DYERSVILLE, Iowa - He stood at the mound, ready to pitch to whomever showed up: a TV crew, a man looking for a job, a commercial actor, a reporter.
For 13 years, Kevin Helmkamp has driven down from Madison, Wis., taking a group of friends to a place he can’t separate from his mind or his heart. It is this game of baseball, so rooted in romanticism at its core and the most American of sports, pushing Helmkamp to this post every year.
So he drives two-and-a-half hours each way once a year to this place, this outpost of baseball so familiar for so many people ages 25-50: The “Field of Dreams” movie site.
“Is this heaven,” John Kinsella asked in the movie 'Field of Dreams' 20 years ago. “No, it’s Iowa,” responded Kevin Costner, playing the movie’s protagonist, Ray Kinsella.
And so it is. And so the place where the movie was made, in the middle of rolling cornfields and flatness outside this little Iowa town, remains almost untouched 20 years later.
“It is one of those places,” Helmkamp said, “that gets a hold of your soul.”
In many ways, the place grips you just like baseball does.
It’s smaller than you think. The white farmhouse in the movie - still owned by Don and Becky Lansing - is mere steps from the magical, mystical field that made ballplayers young again.
There is magic here. There is this sense of wonderment and jubilation and being a kid that comes when you step off of the grass and onto the field, into the batter’s box staring out at a sea of cornstalks, waiting to take a swing.
More than half of Helmkamp’s group was born after the movie premiered and after an entire generation of baseball-playing kids began quoting lines that will be relevant as long as baseball has played in this country.
Maybe longer.
The movie - and this place - holds deeper significance. It is about fathers and sons, about the chance for redemption, about following your heart and your dreams and giving someone a second chance.
It is about the purity of sport and games, a vision so often lost in today's big business, multi-billion dollar world of professional and college athletics.
It is about ideals and beliefs and the goodness of man. It is about playing catch, and holding on to one more memory of time gone by and rediscovering your youth.
“As many different reasons people come,” Becky Lansing said. “As there are people.”
How else can you explain 65,000 of them, according to Becky Lansing, showing up this past year to take a peek. And how on a cold freezing Friday in October, when most of the country is focused on college football and playoff baseball, cars continually streamed up and down the dirt road leading to the field.

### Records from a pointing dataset
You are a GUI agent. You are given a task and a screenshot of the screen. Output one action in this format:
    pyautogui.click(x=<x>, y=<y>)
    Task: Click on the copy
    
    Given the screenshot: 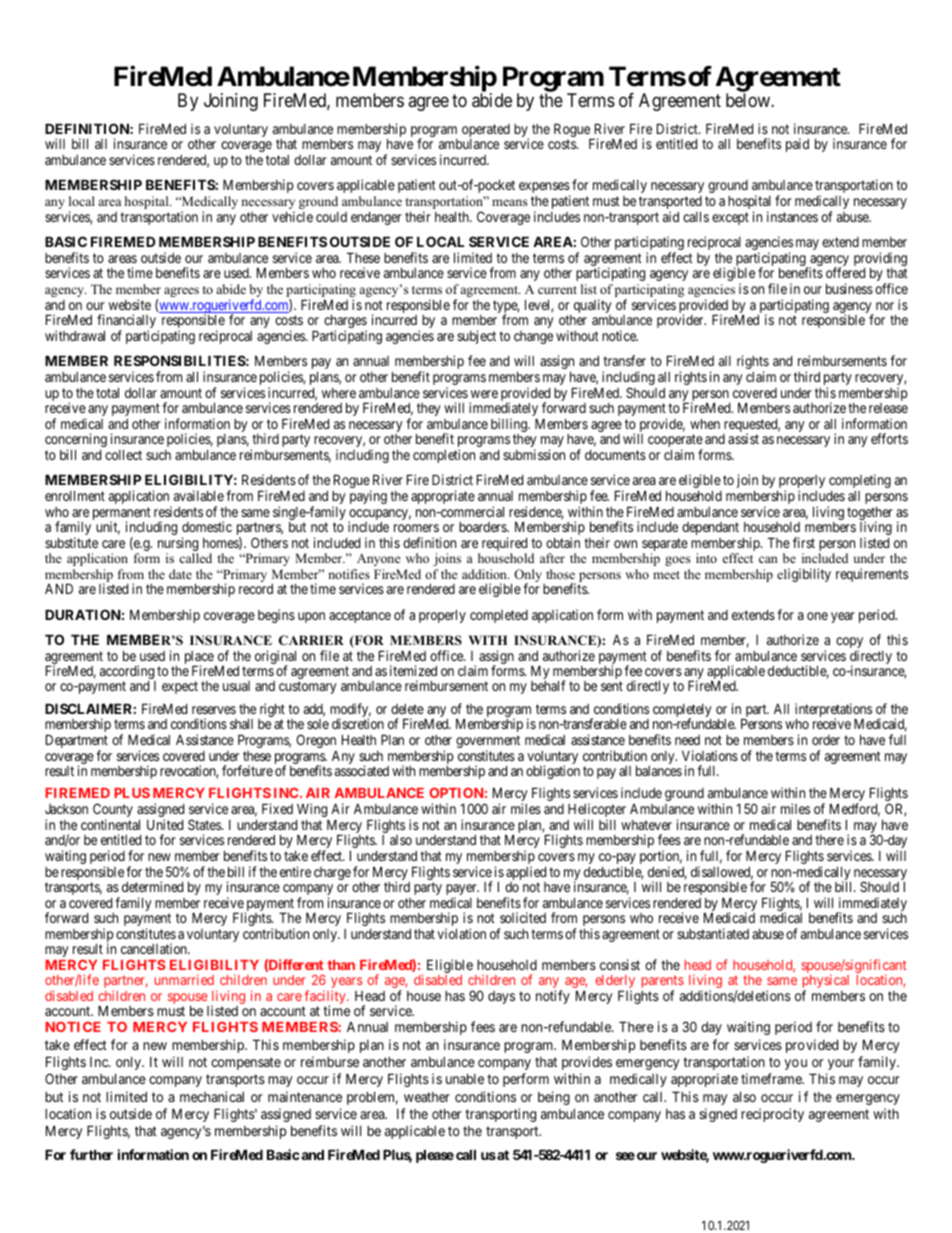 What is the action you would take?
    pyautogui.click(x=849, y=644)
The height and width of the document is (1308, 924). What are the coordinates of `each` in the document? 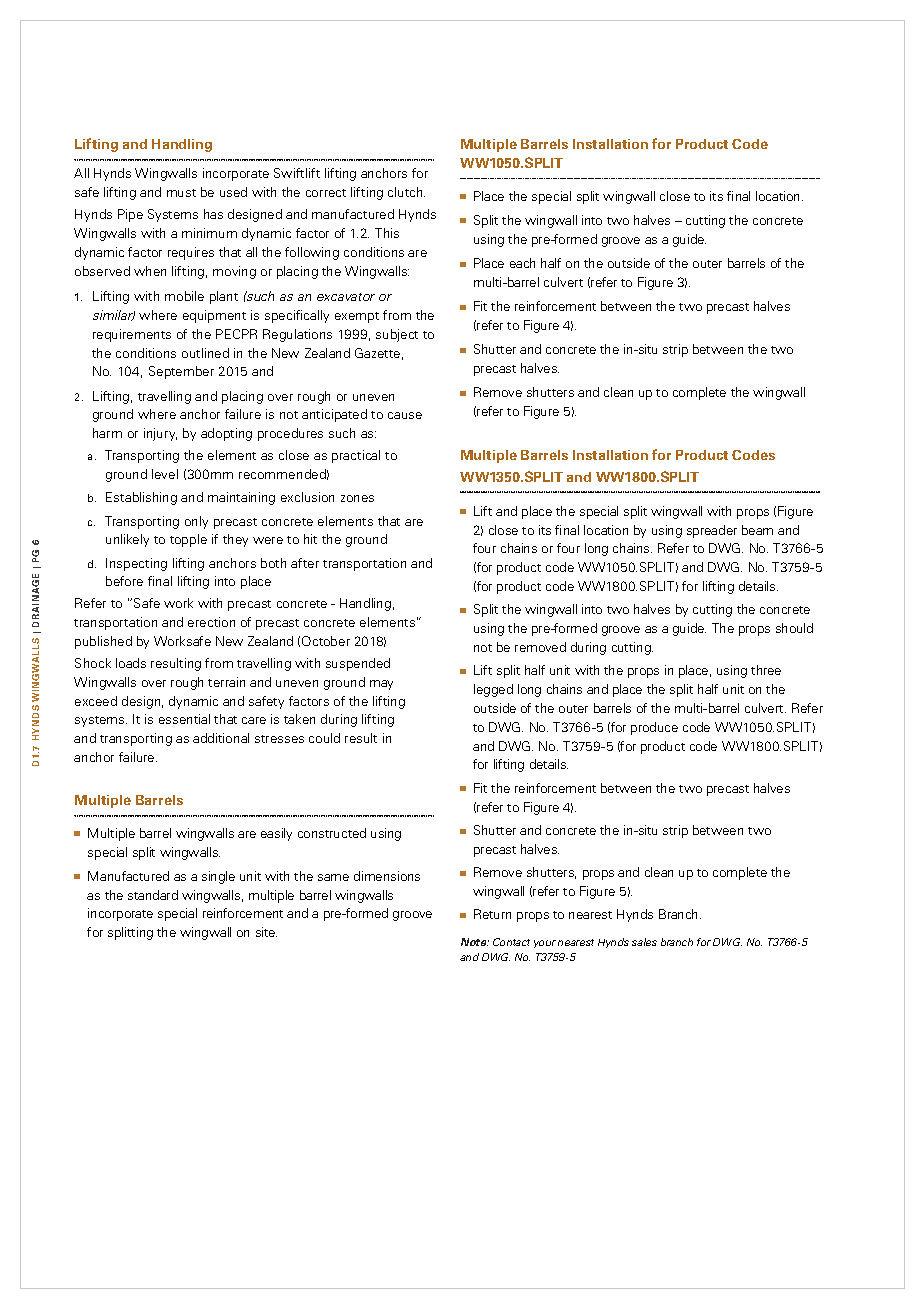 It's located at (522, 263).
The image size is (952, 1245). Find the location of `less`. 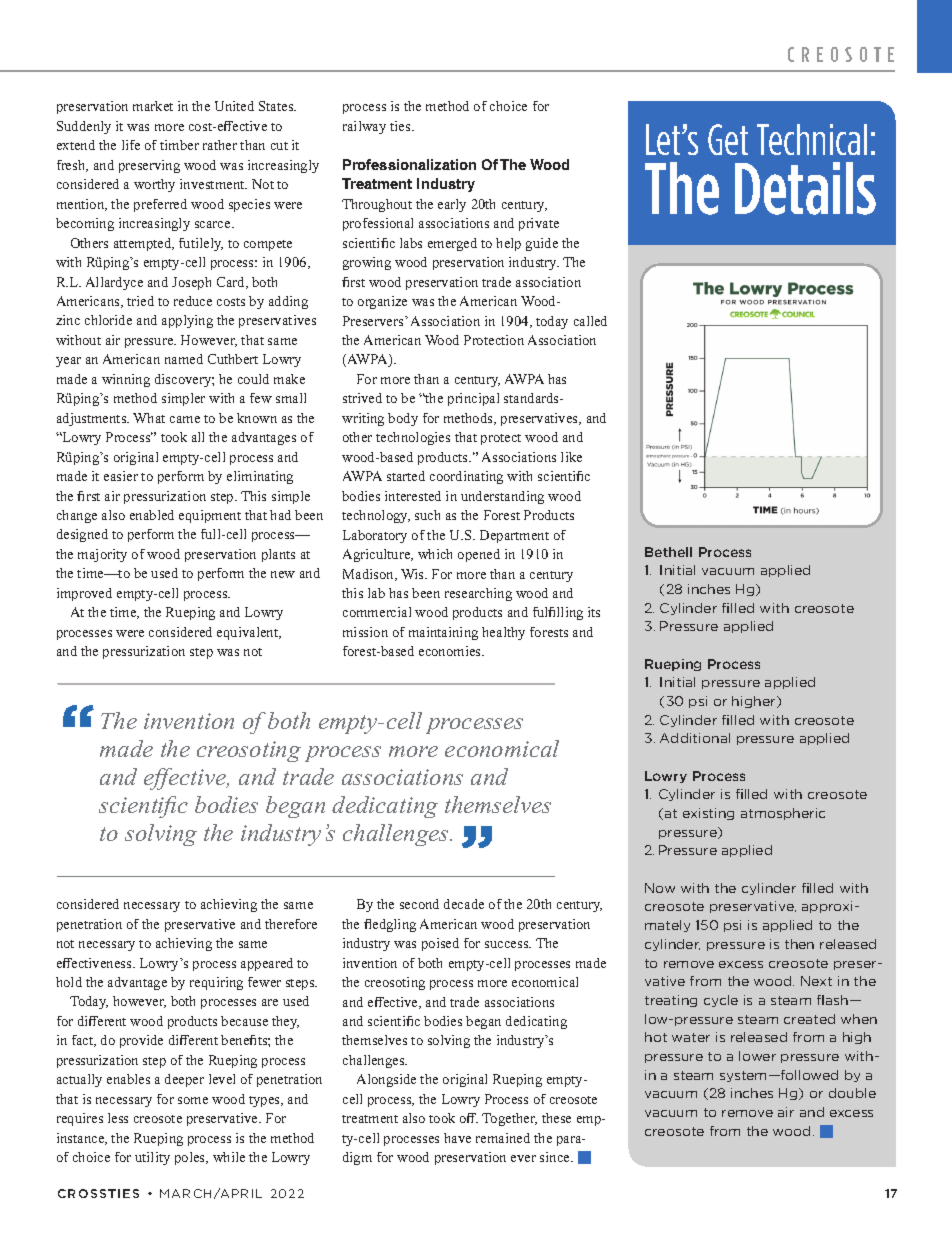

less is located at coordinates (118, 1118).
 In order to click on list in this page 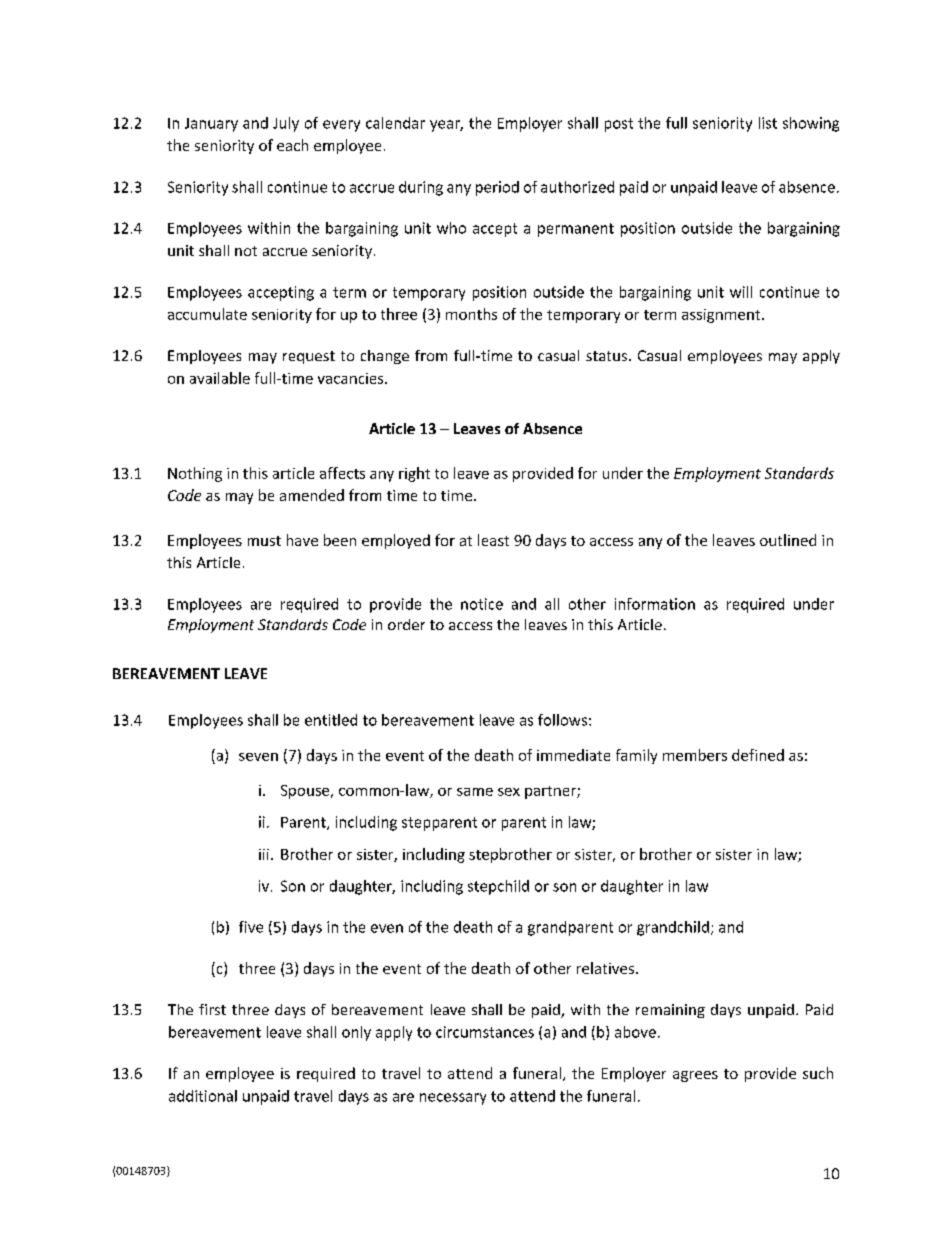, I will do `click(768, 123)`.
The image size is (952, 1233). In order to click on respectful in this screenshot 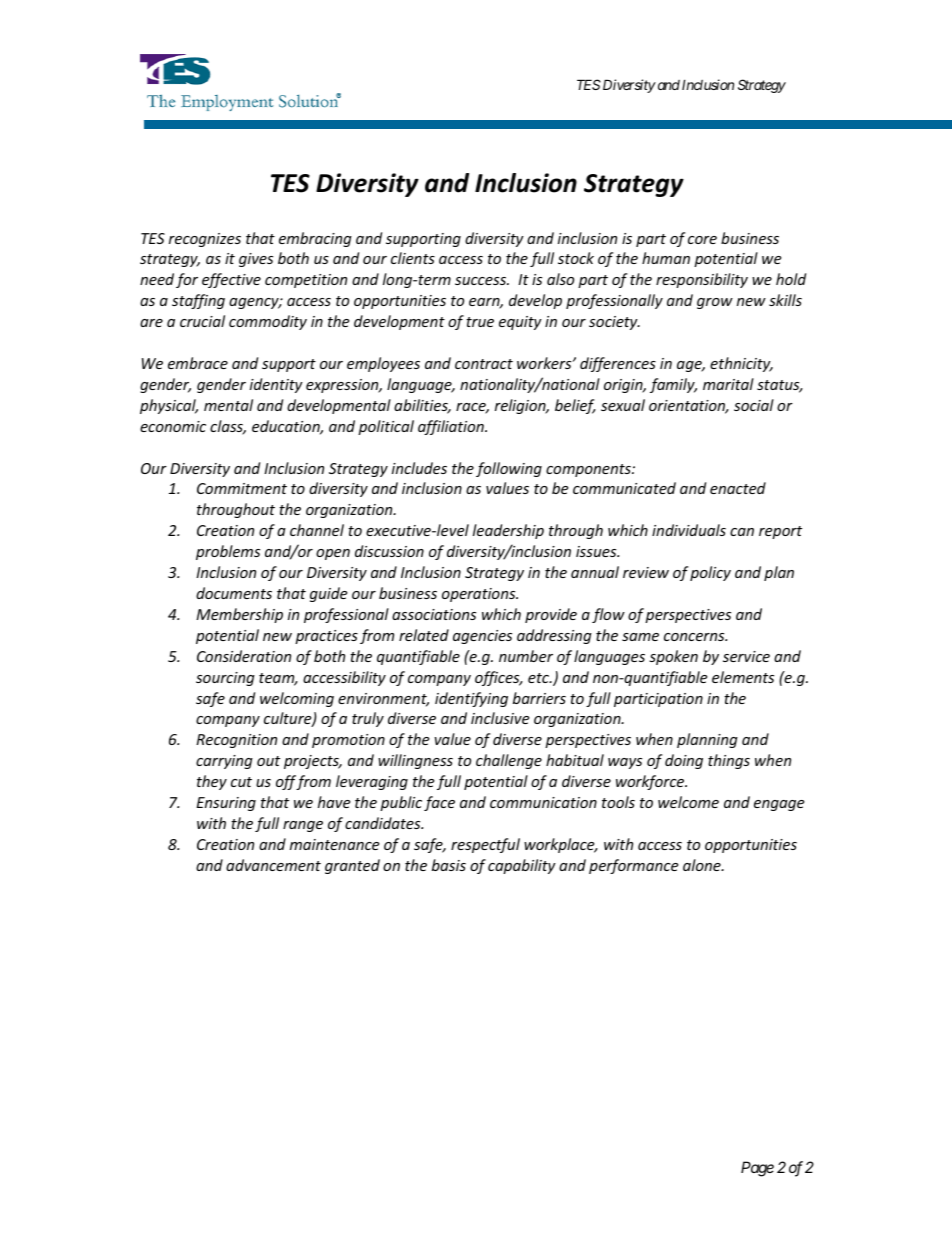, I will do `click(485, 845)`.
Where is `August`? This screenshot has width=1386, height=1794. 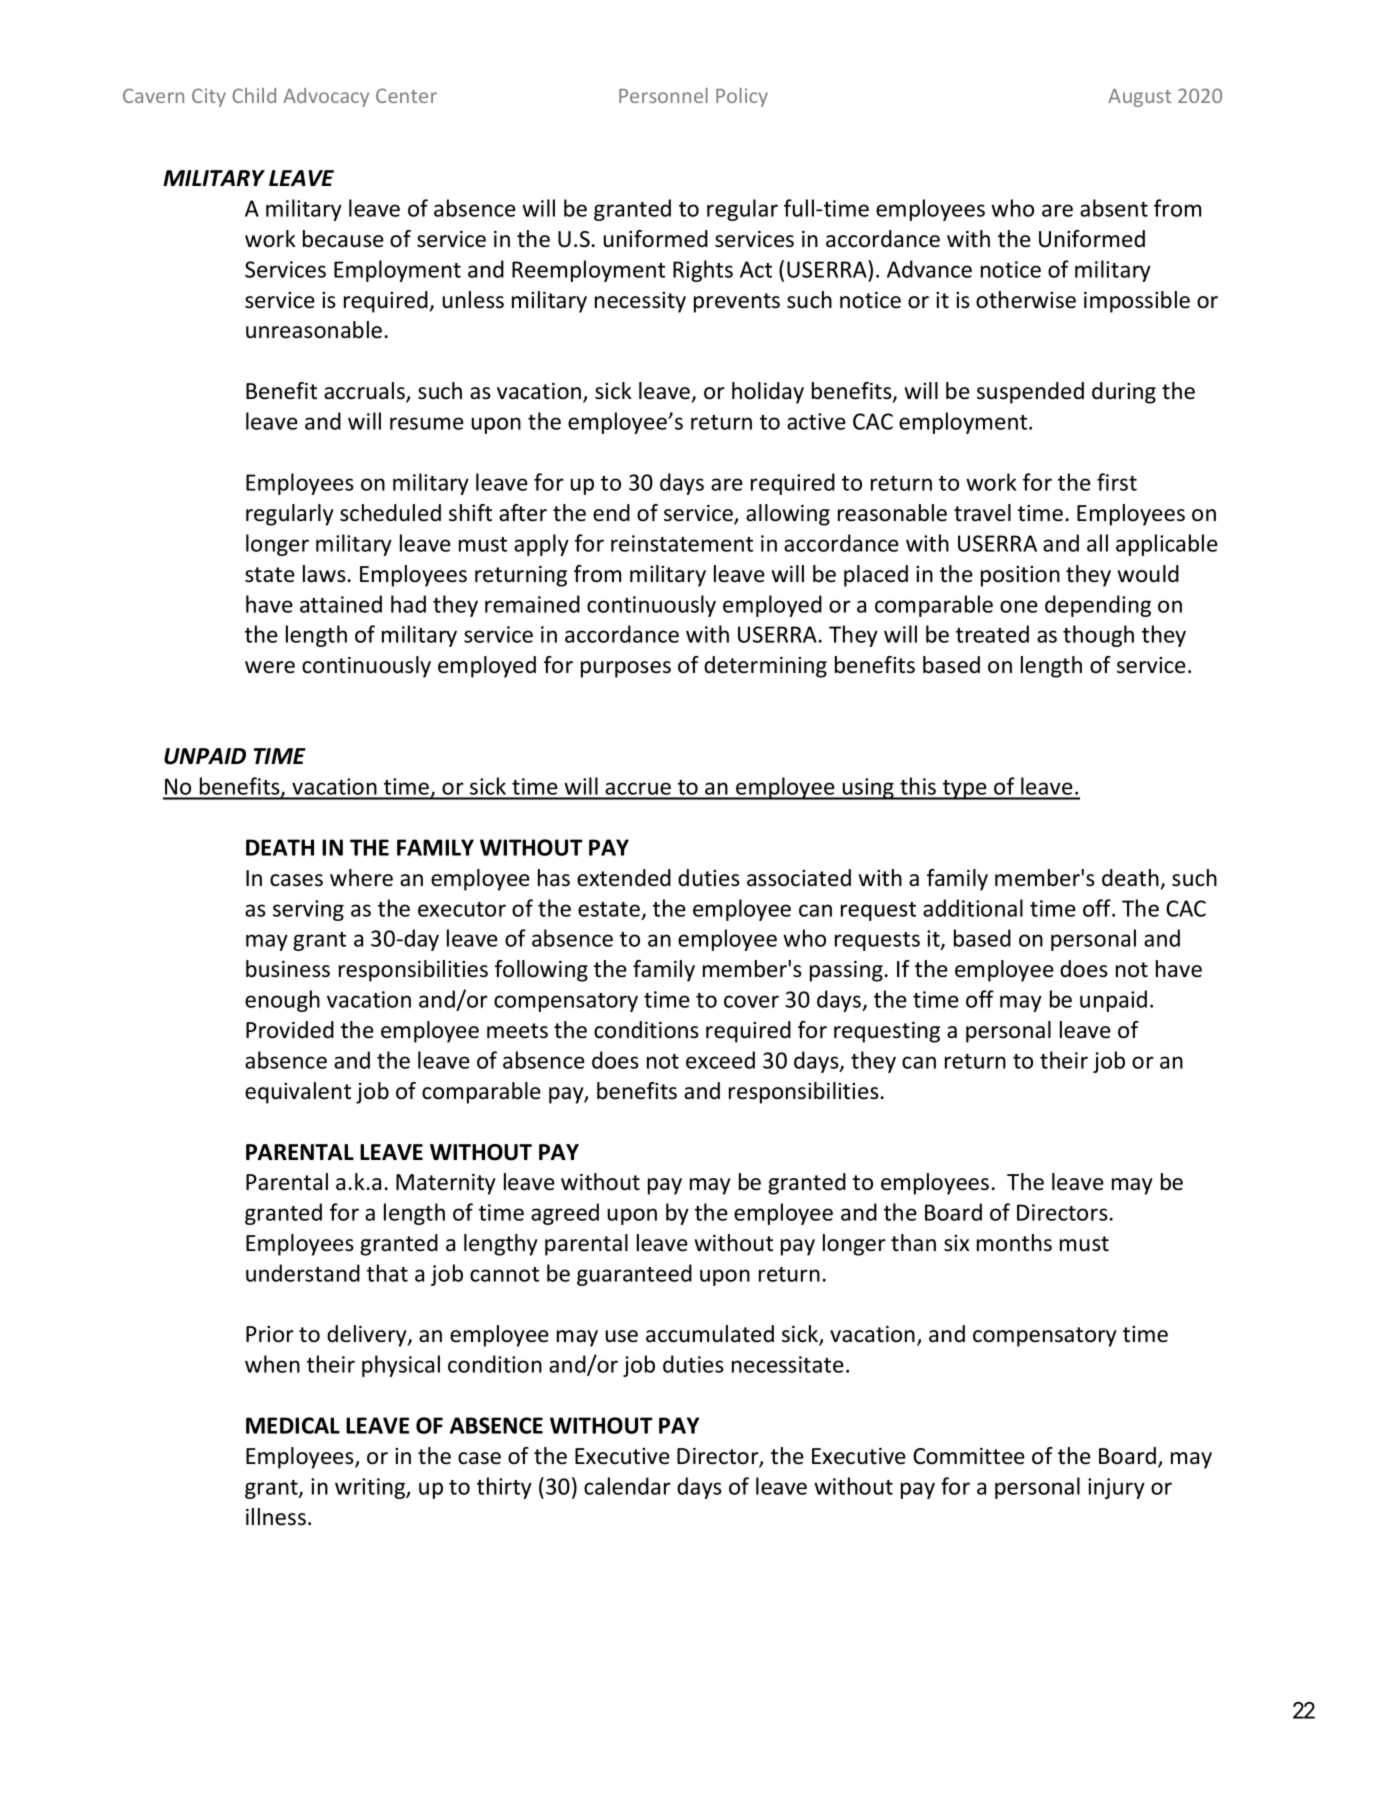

### Task directions
Can you carry on the article about the "Field of Dreams" movie site from where it stops? The records have no role here.

### Task answer
Even though Terrance Mann wanted Kinsella to charge $20 admission in “Field of Dreams,” there is no fee at the actual field. Just a concession stand and a white donations box almost hidden from sight.
The one stipulation is fun.
Bring a bat, a ball, a glove. Step out on the field yourself and all of a sudden, you, too, are recapturing your youth. Or you’re walking through the corn in the outfield just like Shoeless Joe Jackson and so many other old-time ballplayers did in the movie 20 years ago.
Helmkamp’s sojourn started as a lark, a way to break up a weekend camping trip in the southwest corner of Wisconsin, a flier sitting amongst the many at the campgrounds, advertising the Field of Dreams movie site.
Now it's tradition. And his kids, those same ones who weren’t born when the movie came out, consider it the highlight of their years.
It is easy to see why.
“They’ll come to Iowa for reasons they can’t even fathom. They’ll turn up your driveway not knowing for sure why they’re doing it,” Mann said in his famous "People will come" speech toward the end of the film. “They’ll arrive at your door as innocent as children, longing for the past.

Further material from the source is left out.